Four people, including two children, are dead in the search for a former Baltimore County police officer accused of kidnapping his young daughters and committing a string of armed crimes, Maryland officials said Thursday night.
The four, who have not been identified, were found with apparent gunshot wounds in a vehicle that crashed into a fence during a pursuit in Smithsburg, Maryland, authorities said.
Officers had attempted to stop a vehicle that “matched the description of a suspect vehicle involved in an incident in Baltimore County,” Elena Russo, a public information officer with the Maryland State Police said Thursday night.
Inside the vehicle, police discovered a female driver and an adult male and juvenile in the back seat, who were pronounced dead on scene. A second juvenile in the back seat was pronounced dead after being transported to a hospital, Russo said.
“Police believe they know who the individuals are, however because it is still an active crime scene investigation, we cannot release the identity of the occupants of the vehicle,” Russo said, adding that police believe the deaths “may be related to two other incidents.”
Robert Vicosa and Tia Bynum, former employees of the Baltimore County Police Department, were accused this week of taking Vicosa’s two young daughters on a crime spree in Maryland and Pennsylvania.

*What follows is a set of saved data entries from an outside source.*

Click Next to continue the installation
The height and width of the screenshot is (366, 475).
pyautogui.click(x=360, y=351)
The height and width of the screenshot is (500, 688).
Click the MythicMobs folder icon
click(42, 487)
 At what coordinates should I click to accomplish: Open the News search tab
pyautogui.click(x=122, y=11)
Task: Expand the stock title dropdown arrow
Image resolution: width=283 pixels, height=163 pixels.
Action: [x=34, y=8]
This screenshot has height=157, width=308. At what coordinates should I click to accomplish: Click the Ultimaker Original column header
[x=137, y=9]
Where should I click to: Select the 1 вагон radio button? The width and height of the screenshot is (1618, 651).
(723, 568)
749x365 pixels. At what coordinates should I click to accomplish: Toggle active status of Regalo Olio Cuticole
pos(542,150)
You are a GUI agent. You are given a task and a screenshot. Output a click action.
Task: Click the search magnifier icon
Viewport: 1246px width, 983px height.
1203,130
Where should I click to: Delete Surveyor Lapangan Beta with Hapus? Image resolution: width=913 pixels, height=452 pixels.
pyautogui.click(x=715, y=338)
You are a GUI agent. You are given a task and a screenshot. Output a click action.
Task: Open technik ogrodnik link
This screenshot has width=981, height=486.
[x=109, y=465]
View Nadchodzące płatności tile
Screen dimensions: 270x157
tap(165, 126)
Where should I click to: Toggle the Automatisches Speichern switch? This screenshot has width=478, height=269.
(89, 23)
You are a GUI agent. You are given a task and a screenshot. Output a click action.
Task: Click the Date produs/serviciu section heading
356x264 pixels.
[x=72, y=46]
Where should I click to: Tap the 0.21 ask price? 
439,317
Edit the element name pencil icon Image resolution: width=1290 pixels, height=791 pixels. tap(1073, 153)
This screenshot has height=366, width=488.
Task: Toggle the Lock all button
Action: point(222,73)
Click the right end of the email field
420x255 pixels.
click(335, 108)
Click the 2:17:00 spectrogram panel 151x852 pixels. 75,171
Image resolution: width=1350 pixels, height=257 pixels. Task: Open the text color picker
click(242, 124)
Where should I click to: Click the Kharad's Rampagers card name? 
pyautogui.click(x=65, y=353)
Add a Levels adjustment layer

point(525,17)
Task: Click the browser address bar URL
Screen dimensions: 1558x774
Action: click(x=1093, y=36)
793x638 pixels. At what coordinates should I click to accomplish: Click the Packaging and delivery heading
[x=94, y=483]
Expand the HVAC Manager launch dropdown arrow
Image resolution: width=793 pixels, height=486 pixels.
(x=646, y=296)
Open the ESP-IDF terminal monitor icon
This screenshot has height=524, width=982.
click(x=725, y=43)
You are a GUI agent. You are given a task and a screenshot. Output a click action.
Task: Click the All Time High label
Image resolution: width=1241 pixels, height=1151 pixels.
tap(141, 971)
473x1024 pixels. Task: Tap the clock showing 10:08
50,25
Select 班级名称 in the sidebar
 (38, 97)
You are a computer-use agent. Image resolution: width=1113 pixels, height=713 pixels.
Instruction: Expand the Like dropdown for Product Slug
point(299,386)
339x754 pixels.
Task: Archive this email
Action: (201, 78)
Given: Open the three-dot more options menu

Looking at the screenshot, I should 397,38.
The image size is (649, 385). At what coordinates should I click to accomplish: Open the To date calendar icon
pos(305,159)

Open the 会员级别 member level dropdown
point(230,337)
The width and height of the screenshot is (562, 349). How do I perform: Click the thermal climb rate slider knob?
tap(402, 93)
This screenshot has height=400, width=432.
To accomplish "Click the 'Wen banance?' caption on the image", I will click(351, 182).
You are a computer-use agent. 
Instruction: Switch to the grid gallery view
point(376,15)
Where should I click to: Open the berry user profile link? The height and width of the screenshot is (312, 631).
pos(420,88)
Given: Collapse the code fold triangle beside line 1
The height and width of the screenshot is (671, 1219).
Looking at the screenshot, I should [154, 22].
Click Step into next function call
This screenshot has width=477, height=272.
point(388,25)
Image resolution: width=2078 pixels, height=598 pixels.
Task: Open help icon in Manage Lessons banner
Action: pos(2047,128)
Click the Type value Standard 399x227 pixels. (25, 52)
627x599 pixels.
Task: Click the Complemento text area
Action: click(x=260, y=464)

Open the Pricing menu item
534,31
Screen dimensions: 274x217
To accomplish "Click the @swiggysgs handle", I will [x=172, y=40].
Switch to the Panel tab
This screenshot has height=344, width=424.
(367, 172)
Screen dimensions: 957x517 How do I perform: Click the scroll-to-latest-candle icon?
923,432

Police believe Vicosa abducted daughters, Giana, 6, and Aaminah, 7, and took them on a series of gunpoint carjackings.
Vicosa’s estranged wife told police she had been assaulted on Sunday by Vicosa, who held her at gunpoint and fled with the girls, according to authorities and NBC affiliate WBAL.
Police said that Vicosa also kidnapped a man at gunpoint in the Cockeysville area on Wednesday, about 14 miles north of Baltimore.
Vicosa and Bynum carjacked the man and forced him to drive to various locations before releasing him without harm, Hyatt said.
Vicosa and the girls were also seen Tuesday in Felten, Pennsylvania, just over the Maryland border.
A woman there told WBAL that he was hiding out in her camper and when she discovered him, he held a gun to her.
“He wanted to tie me. ‘Anything in the camper to tie you up?’ I said, ‘No, I don’t.’ I said, ‘Take my car’ (and) got my keys, gave them to him,” said the woman, who WBAL did not identify.
He told the woman that he didn’t like the way his wife’s family was treating his daughters, and at one point left them alone with the woman.
“I said, ‘Is your daddy going to hurt me?’ She said, ‘No, my daddy is nice,’” the woman said. The three eventually left.
Bynum worked in the department’s criminal investigations bureau and was terminated Wednesday, while Vicosa was a sergeant before being demoted to an officer and ultimately getting fired earlier this year.
Vicosa, who used to go by Robert Brown, had been accused by three female officers of “viewing inappropriate videos in their presence, making inappropriate remarks of a sexual nature, and leering,” according to department records.